Xymon Mailing List Archive search

Xymon client doesn't clean up all of its children

10 messages in this thread

list Mark Felder · Thu, 26 Feb 2015 12:14:22 -0600 ·
~~ I can't verify on other OSes right now, so I'm hoping someone can
chime in ~~

On FreeBSD when I stop the Xymon client process it doesn't clean up all
of its children. Primarily you'll find that the vmstat command is not
sent a signal and continues to run ... indefinitely?

As a result, restarting the Xymon client leaves vmstat processes around
that really should not be there.

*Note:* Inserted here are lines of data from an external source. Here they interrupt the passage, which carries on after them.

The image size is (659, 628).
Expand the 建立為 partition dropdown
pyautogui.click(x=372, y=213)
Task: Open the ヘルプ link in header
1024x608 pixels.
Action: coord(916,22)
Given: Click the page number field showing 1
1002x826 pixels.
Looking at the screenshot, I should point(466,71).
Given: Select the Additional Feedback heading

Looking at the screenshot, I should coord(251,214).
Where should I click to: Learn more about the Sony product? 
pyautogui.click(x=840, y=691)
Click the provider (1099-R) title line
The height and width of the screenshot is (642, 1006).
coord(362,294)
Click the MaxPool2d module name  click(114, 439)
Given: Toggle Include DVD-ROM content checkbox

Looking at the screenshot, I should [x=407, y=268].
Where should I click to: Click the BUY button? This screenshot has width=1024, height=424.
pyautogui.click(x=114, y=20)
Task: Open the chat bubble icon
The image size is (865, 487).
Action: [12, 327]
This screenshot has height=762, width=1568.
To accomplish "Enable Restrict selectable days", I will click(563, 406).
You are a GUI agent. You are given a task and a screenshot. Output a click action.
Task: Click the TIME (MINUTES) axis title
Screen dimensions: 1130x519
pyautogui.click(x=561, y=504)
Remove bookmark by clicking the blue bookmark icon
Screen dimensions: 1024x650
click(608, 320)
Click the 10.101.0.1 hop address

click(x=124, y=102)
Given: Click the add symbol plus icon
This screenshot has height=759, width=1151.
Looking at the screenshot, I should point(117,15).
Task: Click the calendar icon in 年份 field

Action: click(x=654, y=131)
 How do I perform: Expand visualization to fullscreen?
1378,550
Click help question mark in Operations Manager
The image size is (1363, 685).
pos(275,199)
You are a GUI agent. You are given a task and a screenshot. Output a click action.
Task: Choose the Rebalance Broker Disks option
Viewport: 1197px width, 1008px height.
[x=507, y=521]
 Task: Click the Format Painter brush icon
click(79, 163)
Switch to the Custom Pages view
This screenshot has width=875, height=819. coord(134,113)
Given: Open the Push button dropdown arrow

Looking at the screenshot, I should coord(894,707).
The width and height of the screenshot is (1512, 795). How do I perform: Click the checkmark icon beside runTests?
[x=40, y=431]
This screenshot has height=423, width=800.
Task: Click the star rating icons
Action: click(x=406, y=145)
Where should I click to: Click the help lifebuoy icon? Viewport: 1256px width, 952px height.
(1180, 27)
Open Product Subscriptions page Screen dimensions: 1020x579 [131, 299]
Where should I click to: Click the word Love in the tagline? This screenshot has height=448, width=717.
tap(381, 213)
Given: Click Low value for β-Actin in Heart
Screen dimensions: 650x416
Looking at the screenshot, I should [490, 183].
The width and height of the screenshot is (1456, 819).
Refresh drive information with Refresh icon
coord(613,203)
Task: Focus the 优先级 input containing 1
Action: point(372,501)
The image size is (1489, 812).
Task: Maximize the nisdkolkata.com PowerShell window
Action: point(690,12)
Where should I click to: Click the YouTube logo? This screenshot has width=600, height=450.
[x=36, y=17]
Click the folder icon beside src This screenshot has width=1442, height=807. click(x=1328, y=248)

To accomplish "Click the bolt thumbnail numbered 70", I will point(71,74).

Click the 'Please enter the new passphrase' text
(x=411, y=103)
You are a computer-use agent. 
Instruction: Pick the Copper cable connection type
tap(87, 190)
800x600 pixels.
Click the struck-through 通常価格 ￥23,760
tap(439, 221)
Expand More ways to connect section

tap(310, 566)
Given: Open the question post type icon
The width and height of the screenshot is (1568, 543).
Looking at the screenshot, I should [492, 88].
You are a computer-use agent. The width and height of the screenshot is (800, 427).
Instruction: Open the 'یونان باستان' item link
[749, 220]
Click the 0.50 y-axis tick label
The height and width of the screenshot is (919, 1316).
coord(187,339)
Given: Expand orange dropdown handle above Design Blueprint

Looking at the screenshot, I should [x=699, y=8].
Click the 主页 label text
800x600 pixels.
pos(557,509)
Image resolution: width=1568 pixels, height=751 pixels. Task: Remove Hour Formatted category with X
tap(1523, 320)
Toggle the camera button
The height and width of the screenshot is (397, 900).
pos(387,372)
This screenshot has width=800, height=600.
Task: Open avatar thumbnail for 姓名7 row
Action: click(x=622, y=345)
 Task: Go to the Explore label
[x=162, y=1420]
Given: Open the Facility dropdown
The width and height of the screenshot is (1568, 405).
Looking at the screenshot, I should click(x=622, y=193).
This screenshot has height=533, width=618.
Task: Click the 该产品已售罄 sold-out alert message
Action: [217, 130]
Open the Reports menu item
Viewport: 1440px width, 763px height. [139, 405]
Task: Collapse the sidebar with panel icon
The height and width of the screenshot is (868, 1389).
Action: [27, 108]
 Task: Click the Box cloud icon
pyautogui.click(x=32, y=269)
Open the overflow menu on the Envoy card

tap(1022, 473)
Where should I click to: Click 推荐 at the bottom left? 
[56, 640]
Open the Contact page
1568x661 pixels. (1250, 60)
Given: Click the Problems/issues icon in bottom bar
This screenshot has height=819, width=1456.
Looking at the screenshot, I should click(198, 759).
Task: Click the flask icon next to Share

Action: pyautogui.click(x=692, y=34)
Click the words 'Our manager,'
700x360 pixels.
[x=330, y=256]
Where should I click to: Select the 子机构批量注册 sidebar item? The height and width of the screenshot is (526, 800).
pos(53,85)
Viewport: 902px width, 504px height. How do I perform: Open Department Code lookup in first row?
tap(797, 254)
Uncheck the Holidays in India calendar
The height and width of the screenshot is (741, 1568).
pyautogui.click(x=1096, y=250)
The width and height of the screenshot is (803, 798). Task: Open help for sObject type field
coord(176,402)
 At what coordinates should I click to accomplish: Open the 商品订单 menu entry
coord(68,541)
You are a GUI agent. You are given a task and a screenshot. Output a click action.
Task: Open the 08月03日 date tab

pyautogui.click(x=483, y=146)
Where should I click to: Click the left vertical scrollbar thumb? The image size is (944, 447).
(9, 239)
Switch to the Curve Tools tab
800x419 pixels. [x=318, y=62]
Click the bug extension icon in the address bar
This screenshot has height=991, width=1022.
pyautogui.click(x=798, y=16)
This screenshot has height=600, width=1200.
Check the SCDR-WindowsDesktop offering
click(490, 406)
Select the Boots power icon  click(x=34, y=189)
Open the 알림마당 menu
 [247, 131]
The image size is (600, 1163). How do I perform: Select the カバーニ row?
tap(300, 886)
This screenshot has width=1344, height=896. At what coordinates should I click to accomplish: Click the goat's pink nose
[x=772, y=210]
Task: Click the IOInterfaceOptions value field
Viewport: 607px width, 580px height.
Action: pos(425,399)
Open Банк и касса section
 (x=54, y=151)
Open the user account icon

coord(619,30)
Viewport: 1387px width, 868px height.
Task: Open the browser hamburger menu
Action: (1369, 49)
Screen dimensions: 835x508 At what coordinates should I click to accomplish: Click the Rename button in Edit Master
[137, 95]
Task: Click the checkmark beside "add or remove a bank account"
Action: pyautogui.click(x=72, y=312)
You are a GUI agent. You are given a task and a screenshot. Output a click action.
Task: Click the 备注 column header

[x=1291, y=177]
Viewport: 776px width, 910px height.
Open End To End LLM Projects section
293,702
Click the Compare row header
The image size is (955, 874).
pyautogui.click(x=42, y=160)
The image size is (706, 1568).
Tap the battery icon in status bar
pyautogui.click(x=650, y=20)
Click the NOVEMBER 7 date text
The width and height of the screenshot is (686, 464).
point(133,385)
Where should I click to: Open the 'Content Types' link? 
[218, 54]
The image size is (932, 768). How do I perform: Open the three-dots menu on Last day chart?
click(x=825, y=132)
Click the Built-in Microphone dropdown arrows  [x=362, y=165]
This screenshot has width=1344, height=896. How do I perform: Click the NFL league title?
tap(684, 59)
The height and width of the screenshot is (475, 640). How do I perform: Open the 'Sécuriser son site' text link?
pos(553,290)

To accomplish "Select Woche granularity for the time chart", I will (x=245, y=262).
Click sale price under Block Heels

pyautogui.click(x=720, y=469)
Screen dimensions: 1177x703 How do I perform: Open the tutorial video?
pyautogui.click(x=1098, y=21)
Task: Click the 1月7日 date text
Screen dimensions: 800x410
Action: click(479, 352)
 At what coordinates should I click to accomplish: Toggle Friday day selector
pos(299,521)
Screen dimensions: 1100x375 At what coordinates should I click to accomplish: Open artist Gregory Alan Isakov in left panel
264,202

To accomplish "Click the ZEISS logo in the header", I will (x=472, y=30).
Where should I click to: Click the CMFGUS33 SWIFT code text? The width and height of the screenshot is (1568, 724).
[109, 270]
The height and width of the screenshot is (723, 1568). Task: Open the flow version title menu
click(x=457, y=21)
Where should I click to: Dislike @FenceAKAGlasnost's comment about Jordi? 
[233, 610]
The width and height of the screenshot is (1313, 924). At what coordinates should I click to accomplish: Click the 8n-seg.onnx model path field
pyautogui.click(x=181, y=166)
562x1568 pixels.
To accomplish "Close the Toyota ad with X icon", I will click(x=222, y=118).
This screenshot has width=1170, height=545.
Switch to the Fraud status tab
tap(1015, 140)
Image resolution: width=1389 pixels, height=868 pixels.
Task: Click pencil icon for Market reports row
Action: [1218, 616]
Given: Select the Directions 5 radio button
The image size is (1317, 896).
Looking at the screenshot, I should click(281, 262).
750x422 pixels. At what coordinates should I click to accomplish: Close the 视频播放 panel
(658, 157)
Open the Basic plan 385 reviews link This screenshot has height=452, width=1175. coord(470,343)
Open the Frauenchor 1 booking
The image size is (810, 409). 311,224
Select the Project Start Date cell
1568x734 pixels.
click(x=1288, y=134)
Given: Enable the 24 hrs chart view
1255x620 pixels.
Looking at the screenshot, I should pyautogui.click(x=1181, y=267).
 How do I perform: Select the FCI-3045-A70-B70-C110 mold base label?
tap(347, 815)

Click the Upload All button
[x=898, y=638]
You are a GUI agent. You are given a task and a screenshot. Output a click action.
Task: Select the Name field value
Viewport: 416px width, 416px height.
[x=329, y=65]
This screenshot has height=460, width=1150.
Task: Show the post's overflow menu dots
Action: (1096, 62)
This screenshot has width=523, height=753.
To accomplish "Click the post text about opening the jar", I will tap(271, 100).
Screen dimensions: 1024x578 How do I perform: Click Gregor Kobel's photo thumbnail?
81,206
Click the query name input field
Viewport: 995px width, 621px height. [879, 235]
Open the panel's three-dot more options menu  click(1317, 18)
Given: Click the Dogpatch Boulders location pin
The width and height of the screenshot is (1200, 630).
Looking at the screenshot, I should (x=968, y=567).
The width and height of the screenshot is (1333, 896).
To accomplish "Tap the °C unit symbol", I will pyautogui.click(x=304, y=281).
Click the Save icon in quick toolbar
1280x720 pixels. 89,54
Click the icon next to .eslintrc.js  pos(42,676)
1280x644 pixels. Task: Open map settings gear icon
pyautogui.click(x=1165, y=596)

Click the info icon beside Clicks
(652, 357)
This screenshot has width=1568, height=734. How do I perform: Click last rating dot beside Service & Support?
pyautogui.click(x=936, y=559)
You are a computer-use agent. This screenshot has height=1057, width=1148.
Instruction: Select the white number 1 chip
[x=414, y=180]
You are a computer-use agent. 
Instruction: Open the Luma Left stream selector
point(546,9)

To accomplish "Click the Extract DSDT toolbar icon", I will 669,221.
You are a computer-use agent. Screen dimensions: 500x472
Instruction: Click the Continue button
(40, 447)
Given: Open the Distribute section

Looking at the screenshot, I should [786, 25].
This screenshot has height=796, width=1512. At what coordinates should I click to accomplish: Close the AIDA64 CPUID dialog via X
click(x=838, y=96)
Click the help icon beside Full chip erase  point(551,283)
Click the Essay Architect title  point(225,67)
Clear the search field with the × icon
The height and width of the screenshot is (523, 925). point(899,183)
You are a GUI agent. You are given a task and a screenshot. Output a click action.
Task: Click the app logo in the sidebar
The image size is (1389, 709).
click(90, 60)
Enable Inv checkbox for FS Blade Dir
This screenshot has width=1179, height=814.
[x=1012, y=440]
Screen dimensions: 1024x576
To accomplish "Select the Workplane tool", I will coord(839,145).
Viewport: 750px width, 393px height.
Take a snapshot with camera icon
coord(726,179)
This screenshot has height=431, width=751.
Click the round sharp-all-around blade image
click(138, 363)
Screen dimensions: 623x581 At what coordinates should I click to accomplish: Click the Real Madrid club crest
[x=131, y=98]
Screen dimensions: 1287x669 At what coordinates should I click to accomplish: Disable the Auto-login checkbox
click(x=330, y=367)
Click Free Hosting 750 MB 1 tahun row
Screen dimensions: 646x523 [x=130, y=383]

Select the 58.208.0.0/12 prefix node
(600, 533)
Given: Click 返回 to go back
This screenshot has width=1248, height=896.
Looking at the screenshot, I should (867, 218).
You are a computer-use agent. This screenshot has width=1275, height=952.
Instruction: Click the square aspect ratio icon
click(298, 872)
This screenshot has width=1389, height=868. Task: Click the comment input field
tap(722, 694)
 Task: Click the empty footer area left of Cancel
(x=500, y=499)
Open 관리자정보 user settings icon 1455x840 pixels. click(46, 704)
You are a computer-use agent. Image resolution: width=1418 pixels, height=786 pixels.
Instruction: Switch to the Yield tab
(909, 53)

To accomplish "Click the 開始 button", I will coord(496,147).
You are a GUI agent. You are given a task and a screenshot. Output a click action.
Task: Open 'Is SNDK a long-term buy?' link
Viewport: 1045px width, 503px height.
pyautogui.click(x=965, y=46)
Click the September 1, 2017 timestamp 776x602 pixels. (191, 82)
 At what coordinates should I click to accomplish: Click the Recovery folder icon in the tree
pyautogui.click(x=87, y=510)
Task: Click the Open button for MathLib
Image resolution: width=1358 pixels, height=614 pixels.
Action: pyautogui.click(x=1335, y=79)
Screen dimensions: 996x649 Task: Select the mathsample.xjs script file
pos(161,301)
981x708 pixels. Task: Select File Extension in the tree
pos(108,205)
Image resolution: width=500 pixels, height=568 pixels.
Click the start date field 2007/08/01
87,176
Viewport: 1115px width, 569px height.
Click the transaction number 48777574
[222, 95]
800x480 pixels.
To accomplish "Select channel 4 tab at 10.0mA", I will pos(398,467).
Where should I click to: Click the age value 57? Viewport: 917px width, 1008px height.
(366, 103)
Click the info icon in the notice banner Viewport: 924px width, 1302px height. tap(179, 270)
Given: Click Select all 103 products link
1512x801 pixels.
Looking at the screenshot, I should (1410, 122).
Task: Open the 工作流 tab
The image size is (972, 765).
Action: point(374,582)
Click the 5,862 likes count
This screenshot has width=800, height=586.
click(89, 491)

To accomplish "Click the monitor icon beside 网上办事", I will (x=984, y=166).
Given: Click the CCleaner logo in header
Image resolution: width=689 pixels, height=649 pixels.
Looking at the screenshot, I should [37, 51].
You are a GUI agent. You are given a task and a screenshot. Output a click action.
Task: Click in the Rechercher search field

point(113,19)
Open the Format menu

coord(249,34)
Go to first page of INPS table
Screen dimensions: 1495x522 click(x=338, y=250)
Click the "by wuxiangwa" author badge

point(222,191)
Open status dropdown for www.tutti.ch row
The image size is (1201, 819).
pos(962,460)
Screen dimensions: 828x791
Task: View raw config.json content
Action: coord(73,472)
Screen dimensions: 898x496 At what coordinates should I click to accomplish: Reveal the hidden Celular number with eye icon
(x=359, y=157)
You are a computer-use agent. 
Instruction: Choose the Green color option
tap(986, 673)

I'm working around this right now, but
is it possible this is being seen on other platforms and it's a bug in
the client shutdown code?


Thanks!
list John Thurston · Thu, 26 Feb 2015 09:17:29 -0900 ·
quoted from Mark Felder
On 2/26/2015 9:14 AM, Mark Felder wrote:
~~ I can't verify on other OSes right now, so I'm hoping someone can
chime in ~~

On FreeBSD when I stop the Xymon client process it doesn't clean up all
of its children. Primarily you'll find that the vmstat command is not
sent a signal and continues to run ... indefinitely?
I have observed this behavior on Solaris, but the vmstat does eventually 
disappear. It does not run forever.

-- 
    Do things because you should, not just because you can.

John Thurston    XXX-XXX-XXXX
user-ce4d79d99bab@xymon.invalid
Enterprise Technology Services
Department of Administration
State of Alaska
list Ryan Novosielski · Thu, 26 Feb 2015 13:44:53 -0500 ·
However, the result is that you can't do a restart on Solaris 10 with SMF if you are using vmstat. I have patched my scripts on Solaris to kill the child processes.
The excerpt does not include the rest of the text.